Bermuda domiciled insurer and reinsurer Aspen Insurance Holdings Limited (Aspen) has provided an update on its fourth-quarter 2016 insurance and reinsurance segments, suggesting that the Group will report an unprofitable three months.
Aspen today issued an update on its business operations in the fourth-quarter of last year, stating that overall, the Group expects to record a loss ratio of roughly 63% and an expense ratio of approximately 44%. This suggests that for the final quarter of 2016 the re/insurer is expecting to report a combined ratio of approximately 107%, making the firm’s Q4 performance across its insurance and reinsurance operations unprofitable.
According to a statement from the firm its reinsurance segment is expected to record underwriting income of $10 million in Q4, which reflects increased catastrophe losses of $15 million and an increase of roughly $25 million in energy and property losses, when compared with Q4 2015.
Furthermore, Aspen’s reinsurance division expects one-time commission-related adjustments of roughly $10 million in Q4, 2016.
Turning to the Bermuda-based company’s insurance segment, Aspen announced today that it expects to report an underwriting loss of approximately $30 million in the fourth-quarter of 2016.
The company attributes the expected underwriting loss within its insurance unit to increased loss activity in business lines that are being exited or re-positioned, the restructuring of its ceded reinsurance agreements, which was driven by its Insurance review, and the purchase of some run-off reinsurance in Q4.
“Our new Insurance leadership team has conducted a thorough review of our Insurance portfolio and identified the best opportunities for long-term profitable growth. We expect to see continuing good performance and increased growth in areas such as Professional Lines, U.K. Property and Casualty, Crisis Management, and Surety.
“We have exited lines where the level of volatility is too high and where the returns are not expected to meet our requirements. The fourth quarter has consequently been negatively impacted by these items but this is not a reflection of the results of the underlying business. Going forward, we expect these actions to drive improved growth and profitability,” said Chris O’Kane, Aspen Group Chief Executive Officer (CEO).

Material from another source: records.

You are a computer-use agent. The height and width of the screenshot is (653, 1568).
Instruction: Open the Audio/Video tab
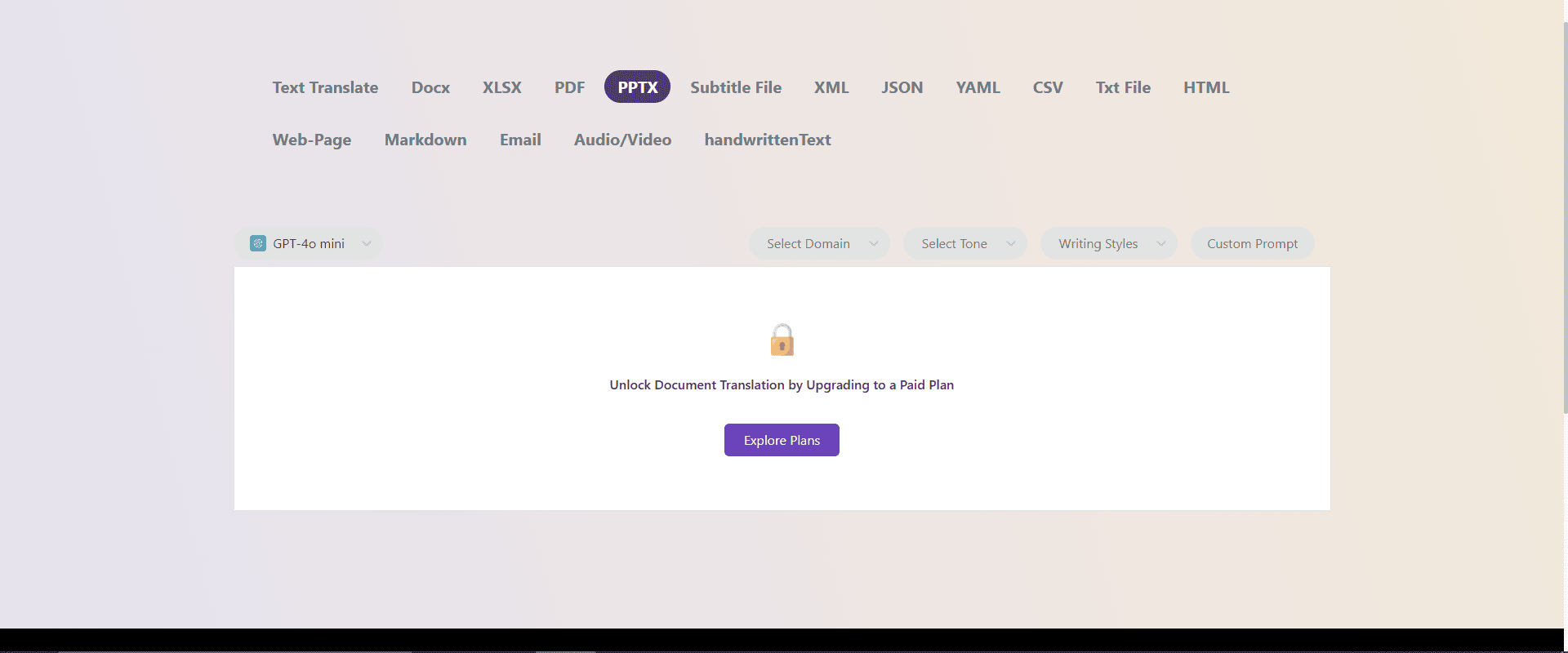pos(622,140)
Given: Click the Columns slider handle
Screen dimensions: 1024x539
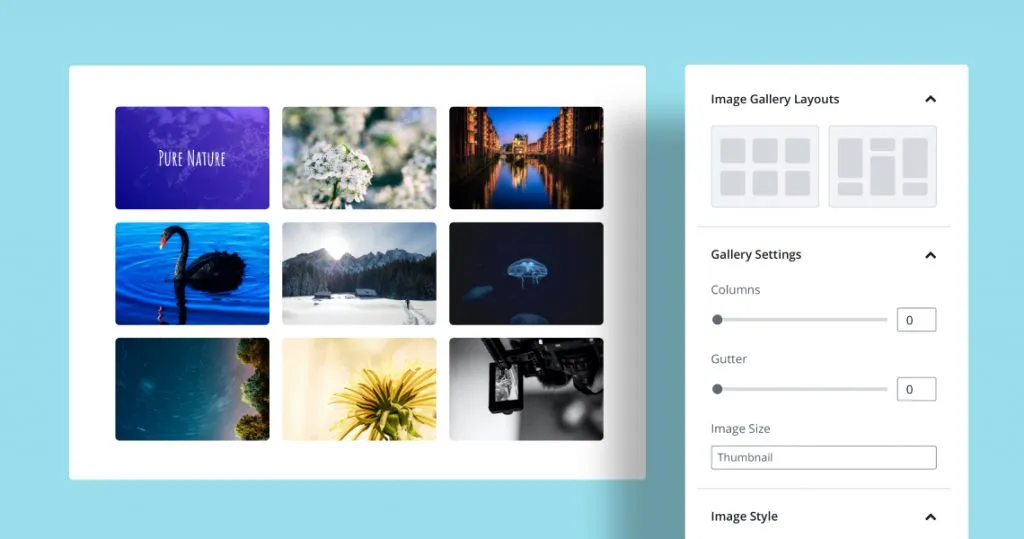Looking at the screenshot, I should tap(717, 320).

Towards the end of 2015 Aspen’s Insurance leadership department started work on a project that aimed to improve the loss ratio and contribute to a decline in volatility in the company’s insurance underwriting performance. The result of this, says the firm, is a substantial reduction in its appetite for Programs business and Primary Casualty.

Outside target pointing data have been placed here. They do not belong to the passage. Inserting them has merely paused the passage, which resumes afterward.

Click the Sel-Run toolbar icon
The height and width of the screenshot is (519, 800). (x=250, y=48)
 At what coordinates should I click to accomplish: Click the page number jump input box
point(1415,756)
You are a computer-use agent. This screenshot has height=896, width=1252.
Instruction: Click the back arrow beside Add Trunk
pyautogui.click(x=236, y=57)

“Our business is now on course for its next stage of profitable growth. We are confident in the quality of our book of business and the strength of our balance sheet. Our Insurance and Reinsurance leadership teams are focused and energized about the future and will continue to drive growth and profitability by partnering with clients to provide them with deep underwriting expertise and understanding of their needs and risks,” continued O’Kane.
The re/insurer also said that movements in the yield curve during Q4 2016 also impacted financial markets, which resulted in adverse market-to-market impact on the firm’s investment portfolio, of roughly $190 million. The company expects to report a diluted book value per share of roughly $46.70, as at 31st December, 2016.